Actions to take:
[A] Lay out the stretch of the listing from the line containing "Click the Yayını durdur button" through the line containing "Action: tap(724, 44)" as a JSON list of strings, one string per line, with blank lines left out.
[B] Carry on the commentary about Cardinal Marx's Der Spiegel interview, beginning right after its last sentence.

Text section:
····················

And the Vatican is saying what? “Don’t you do it! I mean it! I mean it this time. I really mean it this time!” Parents know this doesn’t usually end well. Moving the line of obedience means you’re about to get trampled.
In an interview May 22 with Der Spiegel, Cardinal Marx discussed his tenure as bishops’ conference president and his new book “Freiheit” (Freedom), published May 25.
He said that, despite being portrayed as liberal, he felt conservative.
Oooh! Sorry! I probably should have warned you not to take a drink before you read that one. I don’t know. Maybe in Germany that is considered conservative? If so, I can’t imagine what a liberal would look like.
“As a 15-year-old, I did not like the fact that after the Second Vatican Council old ceremonies and images were abolished in many places,” he explained. “Traditions are also something important.””

····················

Information provided:
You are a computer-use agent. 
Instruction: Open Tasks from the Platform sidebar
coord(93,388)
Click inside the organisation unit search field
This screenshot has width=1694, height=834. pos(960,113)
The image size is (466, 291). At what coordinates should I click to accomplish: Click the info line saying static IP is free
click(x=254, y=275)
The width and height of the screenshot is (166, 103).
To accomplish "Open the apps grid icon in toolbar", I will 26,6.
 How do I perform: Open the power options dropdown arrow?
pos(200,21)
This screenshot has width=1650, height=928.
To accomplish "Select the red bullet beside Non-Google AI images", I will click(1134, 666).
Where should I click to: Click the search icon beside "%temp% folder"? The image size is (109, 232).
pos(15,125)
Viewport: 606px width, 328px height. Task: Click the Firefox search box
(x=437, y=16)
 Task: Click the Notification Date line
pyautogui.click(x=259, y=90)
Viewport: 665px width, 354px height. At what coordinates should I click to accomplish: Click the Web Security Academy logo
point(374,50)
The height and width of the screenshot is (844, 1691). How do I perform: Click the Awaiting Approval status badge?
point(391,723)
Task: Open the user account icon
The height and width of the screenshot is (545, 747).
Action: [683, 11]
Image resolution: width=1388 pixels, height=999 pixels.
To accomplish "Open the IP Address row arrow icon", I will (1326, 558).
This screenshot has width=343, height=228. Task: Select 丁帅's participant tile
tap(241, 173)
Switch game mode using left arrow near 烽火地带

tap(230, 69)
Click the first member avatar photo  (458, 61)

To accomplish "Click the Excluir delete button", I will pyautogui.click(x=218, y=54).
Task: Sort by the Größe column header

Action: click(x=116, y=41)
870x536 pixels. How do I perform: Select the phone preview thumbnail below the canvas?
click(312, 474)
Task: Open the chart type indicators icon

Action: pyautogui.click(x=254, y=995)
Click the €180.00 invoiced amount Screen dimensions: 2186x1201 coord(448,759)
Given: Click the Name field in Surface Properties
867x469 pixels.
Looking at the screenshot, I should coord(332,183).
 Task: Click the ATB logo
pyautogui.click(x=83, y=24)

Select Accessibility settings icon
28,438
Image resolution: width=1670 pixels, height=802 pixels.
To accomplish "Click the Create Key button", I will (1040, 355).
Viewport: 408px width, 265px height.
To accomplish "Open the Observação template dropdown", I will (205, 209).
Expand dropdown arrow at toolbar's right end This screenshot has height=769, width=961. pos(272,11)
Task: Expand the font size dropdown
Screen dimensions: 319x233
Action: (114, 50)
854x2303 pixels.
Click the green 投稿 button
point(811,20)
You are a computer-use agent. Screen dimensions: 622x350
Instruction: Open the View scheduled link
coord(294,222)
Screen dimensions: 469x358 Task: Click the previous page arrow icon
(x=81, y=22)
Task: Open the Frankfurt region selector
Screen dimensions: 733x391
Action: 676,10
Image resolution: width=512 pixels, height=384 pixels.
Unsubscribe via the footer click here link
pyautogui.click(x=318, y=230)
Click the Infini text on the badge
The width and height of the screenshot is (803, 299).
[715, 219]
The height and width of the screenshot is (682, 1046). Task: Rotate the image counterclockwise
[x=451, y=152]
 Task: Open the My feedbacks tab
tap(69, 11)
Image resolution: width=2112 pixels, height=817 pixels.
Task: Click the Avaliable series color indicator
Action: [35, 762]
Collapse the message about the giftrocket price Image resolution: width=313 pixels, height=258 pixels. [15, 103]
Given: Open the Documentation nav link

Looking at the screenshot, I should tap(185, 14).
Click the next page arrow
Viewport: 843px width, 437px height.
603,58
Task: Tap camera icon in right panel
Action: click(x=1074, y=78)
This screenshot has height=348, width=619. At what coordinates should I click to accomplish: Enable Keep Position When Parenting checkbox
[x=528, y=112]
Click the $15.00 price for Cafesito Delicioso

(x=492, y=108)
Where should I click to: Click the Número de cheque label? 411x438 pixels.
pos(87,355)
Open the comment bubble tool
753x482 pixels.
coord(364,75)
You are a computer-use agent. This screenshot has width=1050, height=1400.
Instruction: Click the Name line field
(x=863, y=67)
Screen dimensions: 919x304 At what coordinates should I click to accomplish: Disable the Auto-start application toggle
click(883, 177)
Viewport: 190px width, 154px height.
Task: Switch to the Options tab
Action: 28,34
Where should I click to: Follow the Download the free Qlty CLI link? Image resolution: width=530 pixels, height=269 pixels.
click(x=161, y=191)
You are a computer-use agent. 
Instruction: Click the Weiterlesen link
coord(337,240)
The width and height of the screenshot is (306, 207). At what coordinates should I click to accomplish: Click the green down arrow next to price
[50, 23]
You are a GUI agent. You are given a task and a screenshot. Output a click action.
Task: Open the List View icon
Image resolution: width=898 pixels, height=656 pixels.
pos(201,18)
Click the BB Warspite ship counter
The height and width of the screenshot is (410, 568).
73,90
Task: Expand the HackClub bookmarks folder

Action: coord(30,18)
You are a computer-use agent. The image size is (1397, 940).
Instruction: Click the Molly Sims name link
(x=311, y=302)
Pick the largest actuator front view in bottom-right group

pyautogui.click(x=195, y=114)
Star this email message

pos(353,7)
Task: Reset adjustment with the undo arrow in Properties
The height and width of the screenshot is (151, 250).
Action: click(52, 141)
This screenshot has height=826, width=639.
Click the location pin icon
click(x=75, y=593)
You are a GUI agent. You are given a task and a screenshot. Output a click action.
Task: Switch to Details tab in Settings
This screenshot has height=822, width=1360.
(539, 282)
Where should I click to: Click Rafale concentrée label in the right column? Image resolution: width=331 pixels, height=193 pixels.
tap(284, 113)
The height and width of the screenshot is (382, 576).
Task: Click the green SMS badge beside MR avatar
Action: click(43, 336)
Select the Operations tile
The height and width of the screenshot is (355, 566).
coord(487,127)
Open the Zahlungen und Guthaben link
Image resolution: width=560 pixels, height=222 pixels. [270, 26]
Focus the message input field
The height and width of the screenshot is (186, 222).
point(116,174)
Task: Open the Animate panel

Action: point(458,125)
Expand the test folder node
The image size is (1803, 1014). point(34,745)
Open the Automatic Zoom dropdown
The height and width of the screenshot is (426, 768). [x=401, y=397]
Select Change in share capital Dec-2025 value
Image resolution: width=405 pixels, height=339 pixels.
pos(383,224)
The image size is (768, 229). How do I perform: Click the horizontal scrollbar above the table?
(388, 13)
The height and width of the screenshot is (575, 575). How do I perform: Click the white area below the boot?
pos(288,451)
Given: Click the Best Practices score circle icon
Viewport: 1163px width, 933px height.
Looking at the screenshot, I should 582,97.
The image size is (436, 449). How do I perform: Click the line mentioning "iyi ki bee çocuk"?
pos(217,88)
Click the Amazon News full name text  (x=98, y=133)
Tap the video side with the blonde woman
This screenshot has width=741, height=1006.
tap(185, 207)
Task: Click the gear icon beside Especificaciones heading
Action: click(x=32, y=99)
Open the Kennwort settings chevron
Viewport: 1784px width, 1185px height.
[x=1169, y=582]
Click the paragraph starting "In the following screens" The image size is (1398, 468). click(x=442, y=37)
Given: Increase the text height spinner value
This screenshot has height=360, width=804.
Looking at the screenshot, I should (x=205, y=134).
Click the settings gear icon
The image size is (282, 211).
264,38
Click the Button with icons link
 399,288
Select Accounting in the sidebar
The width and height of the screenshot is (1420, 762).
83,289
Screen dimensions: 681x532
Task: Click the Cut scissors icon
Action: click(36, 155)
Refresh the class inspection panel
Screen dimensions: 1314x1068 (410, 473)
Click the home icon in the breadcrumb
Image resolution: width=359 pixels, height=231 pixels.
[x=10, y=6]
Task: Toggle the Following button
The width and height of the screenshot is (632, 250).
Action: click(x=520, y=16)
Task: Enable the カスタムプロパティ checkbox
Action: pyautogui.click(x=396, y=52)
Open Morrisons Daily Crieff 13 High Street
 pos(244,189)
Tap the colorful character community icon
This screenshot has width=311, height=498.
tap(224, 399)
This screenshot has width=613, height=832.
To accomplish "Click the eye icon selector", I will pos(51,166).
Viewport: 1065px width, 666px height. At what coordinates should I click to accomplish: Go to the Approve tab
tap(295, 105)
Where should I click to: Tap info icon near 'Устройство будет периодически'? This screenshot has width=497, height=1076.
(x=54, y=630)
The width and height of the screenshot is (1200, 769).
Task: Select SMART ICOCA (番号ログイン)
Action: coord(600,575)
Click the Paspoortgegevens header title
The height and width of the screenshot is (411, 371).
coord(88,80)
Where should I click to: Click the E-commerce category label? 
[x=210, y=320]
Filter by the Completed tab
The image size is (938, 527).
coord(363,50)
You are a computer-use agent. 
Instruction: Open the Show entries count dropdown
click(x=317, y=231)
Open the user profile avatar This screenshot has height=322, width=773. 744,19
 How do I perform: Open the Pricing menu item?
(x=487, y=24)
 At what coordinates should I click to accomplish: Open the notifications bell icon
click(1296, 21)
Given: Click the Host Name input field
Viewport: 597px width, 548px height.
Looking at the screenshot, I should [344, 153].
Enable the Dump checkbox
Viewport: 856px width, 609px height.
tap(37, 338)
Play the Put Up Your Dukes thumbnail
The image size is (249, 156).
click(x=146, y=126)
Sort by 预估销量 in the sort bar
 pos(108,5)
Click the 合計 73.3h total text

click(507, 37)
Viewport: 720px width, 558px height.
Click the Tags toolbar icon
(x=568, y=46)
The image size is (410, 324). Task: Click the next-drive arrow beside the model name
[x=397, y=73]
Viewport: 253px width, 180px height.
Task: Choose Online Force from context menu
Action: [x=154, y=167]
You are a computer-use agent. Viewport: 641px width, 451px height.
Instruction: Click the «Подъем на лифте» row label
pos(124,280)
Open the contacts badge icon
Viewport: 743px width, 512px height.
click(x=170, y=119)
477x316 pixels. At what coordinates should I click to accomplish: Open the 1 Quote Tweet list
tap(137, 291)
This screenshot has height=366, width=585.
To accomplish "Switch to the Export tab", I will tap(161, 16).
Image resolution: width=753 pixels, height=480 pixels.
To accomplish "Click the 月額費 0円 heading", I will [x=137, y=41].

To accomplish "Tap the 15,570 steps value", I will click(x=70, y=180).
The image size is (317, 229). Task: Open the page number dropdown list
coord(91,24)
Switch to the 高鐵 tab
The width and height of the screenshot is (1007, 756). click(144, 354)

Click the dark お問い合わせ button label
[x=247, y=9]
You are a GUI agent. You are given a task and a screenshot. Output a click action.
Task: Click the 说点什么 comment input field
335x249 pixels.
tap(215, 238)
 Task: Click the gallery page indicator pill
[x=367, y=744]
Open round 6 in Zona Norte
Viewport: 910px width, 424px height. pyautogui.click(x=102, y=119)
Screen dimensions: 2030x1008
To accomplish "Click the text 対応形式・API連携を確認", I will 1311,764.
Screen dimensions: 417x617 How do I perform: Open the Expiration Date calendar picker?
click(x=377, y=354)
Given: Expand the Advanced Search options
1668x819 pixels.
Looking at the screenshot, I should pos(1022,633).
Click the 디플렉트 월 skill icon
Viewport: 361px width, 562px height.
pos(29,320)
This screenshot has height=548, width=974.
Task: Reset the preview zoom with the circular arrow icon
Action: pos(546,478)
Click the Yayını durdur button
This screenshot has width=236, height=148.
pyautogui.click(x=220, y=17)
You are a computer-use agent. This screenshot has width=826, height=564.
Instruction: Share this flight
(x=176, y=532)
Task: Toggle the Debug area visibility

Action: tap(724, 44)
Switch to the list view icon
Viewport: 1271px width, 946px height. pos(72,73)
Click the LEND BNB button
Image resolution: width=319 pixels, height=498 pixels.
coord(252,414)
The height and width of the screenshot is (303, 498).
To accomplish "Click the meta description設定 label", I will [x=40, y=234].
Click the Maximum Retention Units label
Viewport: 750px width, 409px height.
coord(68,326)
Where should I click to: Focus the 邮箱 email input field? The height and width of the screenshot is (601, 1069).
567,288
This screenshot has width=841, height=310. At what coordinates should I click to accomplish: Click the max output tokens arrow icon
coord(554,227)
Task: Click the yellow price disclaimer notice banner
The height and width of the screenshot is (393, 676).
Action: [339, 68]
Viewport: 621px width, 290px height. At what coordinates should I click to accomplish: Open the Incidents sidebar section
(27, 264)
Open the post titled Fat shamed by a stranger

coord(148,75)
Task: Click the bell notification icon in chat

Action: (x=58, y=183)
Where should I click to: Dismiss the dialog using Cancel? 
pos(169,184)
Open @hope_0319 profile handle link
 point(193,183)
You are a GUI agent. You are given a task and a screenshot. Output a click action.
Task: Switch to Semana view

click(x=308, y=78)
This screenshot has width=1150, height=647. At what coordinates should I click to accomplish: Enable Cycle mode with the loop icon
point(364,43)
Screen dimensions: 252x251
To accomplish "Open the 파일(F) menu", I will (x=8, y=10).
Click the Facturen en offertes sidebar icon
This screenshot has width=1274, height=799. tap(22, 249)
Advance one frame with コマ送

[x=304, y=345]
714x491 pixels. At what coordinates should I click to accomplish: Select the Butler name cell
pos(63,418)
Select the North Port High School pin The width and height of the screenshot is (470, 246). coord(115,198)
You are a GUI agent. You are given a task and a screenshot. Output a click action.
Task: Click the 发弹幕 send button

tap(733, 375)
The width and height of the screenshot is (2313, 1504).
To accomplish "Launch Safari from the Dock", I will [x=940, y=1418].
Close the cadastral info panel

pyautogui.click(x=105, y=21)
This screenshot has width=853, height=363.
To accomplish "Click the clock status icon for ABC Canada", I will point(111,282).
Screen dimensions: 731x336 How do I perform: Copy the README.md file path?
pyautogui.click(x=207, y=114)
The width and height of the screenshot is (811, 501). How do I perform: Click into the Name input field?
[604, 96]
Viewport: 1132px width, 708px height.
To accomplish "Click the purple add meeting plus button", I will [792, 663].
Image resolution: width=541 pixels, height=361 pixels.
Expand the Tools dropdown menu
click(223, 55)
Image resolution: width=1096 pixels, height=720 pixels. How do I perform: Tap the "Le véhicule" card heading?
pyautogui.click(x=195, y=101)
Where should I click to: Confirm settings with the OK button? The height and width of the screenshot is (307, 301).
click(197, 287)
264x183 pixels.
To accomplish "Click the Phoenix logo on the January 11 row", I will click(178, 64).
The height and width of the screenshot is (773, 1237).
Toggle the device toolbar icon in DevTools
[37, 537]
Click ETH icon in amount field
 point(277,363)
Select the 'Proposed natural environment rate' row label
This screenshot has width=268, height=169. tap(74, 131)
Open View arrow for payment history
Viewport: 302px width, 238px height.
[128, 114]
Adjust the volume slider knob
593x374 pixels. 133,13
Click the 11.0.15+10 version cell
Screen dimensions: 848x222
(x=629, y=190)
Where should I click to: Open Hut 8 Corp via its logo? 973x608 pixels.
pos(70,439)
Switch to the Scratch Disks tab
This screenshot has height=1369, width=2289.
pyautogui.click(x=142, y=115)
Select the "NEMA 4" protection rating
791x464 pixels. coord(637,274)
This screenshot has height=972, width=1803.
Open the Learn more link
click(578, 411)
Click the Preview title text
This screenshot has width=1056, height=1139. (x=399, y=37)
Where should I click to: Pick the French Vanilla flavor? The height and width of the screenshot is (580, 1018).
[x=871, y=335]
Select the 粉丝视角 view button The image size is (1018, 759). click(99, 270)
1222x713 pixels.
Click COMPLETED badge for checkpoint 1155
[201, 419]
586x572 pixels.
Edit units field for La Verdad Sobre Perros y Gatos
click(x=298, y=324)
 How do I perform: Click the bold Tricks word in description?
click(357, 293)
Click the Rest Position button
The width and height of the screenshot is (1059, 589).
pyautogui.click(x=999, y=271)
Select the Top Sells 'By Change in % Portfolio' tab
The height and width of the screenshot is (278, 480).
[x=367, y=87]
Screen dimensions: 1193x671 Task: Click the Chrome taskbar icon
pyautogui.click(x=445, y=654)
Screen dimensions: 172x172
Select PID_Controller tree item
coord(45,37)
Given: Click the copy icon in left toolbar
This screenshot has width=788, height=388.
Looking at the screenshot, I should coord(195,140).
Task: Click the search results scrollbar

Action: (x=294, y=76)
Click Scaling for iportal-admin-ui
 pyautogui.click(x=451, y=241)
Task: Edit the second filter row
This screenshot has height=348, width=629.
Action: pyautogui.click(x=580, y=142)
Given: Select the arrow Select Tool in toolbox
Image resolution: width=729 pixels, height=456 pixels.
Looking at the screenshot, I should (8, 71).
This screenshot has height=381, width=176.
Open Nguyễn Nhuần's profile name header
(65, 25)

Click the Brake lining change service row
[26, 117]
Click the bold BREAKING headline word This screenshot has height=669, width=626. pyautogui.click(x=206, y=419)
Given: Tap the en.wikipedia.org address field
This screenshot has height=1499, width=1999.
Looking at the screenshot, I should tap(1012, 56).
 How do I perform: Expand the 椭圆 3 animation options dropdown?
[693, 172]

····················

Final results:
[A]
[
  "Click the Yayını durdur button",
  "This screenshot has width=236, height=148.",
  "pyautogui.click(x=220, y=17)",
  "You are a computer-use agent. This screenshot has width=826, height=564.",
  "Instruction: Share this flight",
  "(x=176, y=532)",
  "Task: Toggle the Debug area visibility",
  "Action: tap(724, 44)"
]

[B]
I’m not omnipotent, but I have a few guesses about Cardinal Marx. I think he wants what he wants, but he also wants to be able to put both hands on his chest and say in the most innocent way he can muster, “What???? I wasn’t in charge.” I think he understands perfectly well what Traditions are doctrinal, and he can’t wait to do away with them. To do this, he has been leading people to believe they can “evolve” (code word for making them non-existent). I don’t think he’s in any way conservative, because when you are, you don’t take a wrecking ball to doctrine and morality. He actually sounds a lot like our bishop from many years ago. After decades of persecuting any priest or laity with a shred of orthodoxy, he had the gall to say that he’d love to retire to my parish and spend his days saying the Extraordinary Form Mass. Not genuine at all.